3. Shop Around for Your Loan

Finally, we’re getting to the reason we wrote this article in the first place. Once you’ve followed the first two steps, it’s time to actually get a car loan. And to get the absolute best rate, you’ll need to shop around for this loan.

This may mean checking out your local credit unions and banks. Or you might use the tools well describe below to consolidate your online shopping.

Either way, be sure that you do your shopping within a two-week time frame. This will allow FICO and other credit scoring algorithms to count all of your shopping around into a single hard pull on your credit report. So your score will take a small, temporary hit. But it’ll be smaller than if you drag your credit applications out over several weeks.

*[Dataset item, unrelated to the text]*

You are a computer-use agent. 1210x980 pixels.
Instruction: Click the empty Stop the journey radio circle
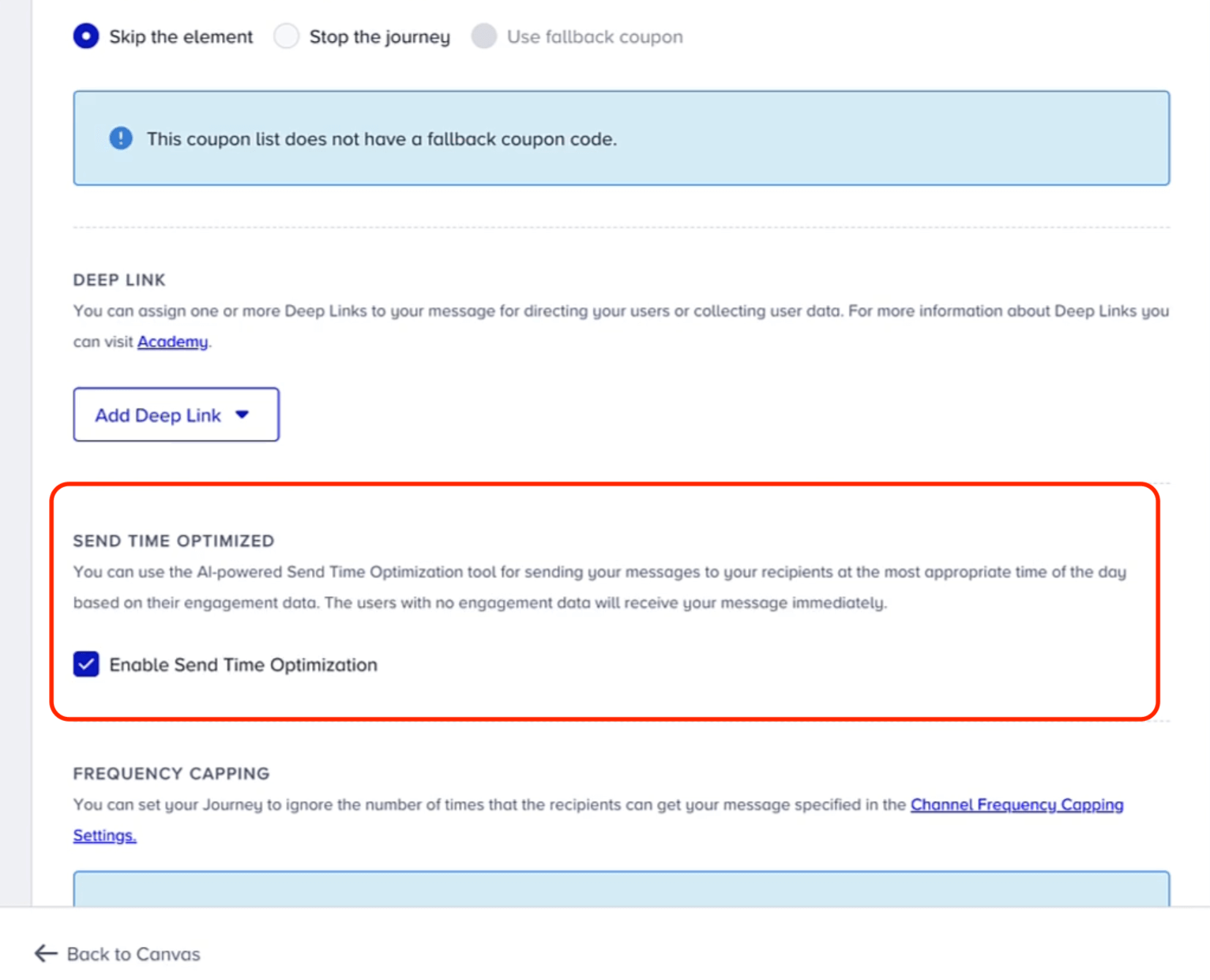pos(286,36)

As you’re shopping around, experiment with different scenarios. For instance, could you get better financing by putting another $500 towards the down payment? Does it make sense to shop for a newer, lower mileage vehicle from a less expensive make and model? Looking at a few different scenarios will help you find the best possible financing.

Where to Find the Best Auto Loan Rates

Shopping around for auto loan rates is easier than ever with the internet. Loan aggregators like Monevo make it easy to look at potential rates from several lenders at once (more on this below). Here’s where you should look for the best auto loan rates:

1. Your Local Credit Union

Credit unions are an often-overlooked source of funding for vehicle and other loans. Credit unions are an especially good option if you don’t have the best credit. Sometimes they’ll overlook a bad credit score in favor of other evidence that you can manage your money well.

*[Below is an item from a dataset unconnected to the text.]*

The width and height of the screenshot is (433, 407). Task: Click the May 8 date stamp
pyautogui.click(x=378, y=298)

That’s the good news. The bad news is that applying for a loan from a credit union may take a little more time. You might have to actually talk to someone on the phone or in-person to get your loan offer. This isn’t always the case. But it’s more likely.

However, this can work to your advantage if you do want to take the time to explain your credit situation in more depth. A loan officer at a credit union often has more leeway to make favorable decisions based on a personal conversation–rather than just a set list of personal data.

2. Your Own Bank

Shopping for credit with your own bank, especially if you have an existing relationship, is always a good option. Banks–especially large ones–are more constrained with their lending decisions than credit unions. But they may still take into account your banking history when deciding on your loan offer. And that can be a good thing.

3. Monevo

The Monevo platform is a good place to get an aggregate of car loan offers. By sharing some basic information — such as your name and employment details — Monevo is able to push your information to a variety of lenders.

From there, you’ll have a list of lenders and car loans that suit your buying needs. You can then compare the finer details of each.

To save even more time, you can filter your search by estimated credit score and loan amount. This ensures that you’re only connected with lenders that match what you’re looking for.

Overall, Monevo will provide you with a strong idea of whether you qualify for financing and the interest rate that’s available to you. Once you find a lender that piques your interest, you can reach out directly to start the formal application process.

Visit Monevo or read the full review

4. CarsDirect

This site specifically searches for dealer financing in your area. The application process is quick and easy, but it doesn’t spit out an answer immediately. Instead, you get an email later with the potential lender information.

For me, CarsDirect turned up good results. But it could be an option for finding good dealer financing. (Which can, in fact, be the best offer, sometimes!) Plus, you can also use it to actually search for vehicles in your area.